Prep 5 mins
Cook 0 mins
A good umami-rich solution for people who can't eat cheese or can't mix meat and milk. I especially use it for making meatballs, but it's a great topping for thickening and flavoring any pasta sauce. I found this on the kosher blog.
- 1⁄2 cup almond flour, blanched almonds or 1⁄2 cup well ground blanched almond
- 2 tablespoons Red Star nutritional yeast
- 2 teaspoons chickpea miso (Miso Master brand is certified by the Atlanta Kashruth Commission)
- 1⁄4 teaspoon salt
- Blend all ingredients well in a food processor.

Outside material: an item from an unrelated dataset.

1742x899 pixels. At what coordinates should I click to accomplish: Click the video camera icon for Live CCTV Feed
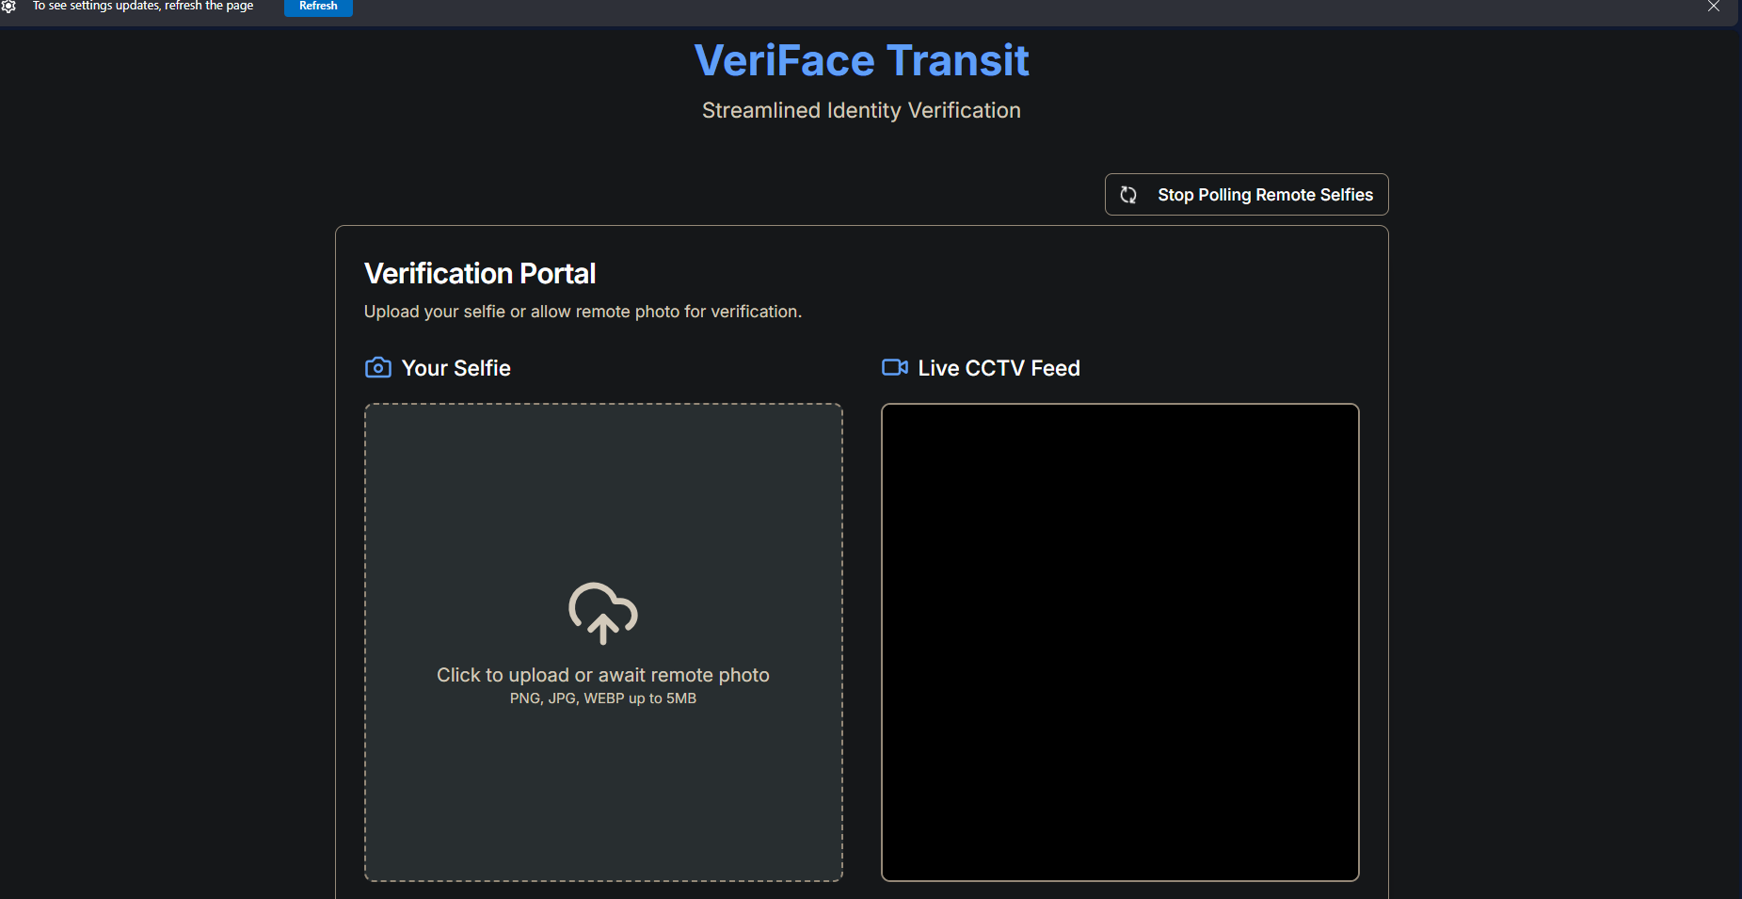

Big thanks to free-free for turning me on to this. I once spent $10 on a so-so jar of vegan parm (that only had 2 ingredients - walnuts & nutritional yeast), and I have to say this is better AND it took me 5 minutes to make. Using tonight with a pasta dish and am sure I will find many many more ways to use it. Love the idea of using with pesto!!! Made for 'I Recommend' tag.
Love this...is now a staple in my kitchen...super deliciously "cheesy pleasey" and a delight for a dairy free dieter who is craving a certain something to top off a dish...just used it w/ a pesto- wonderful-THANKS!!!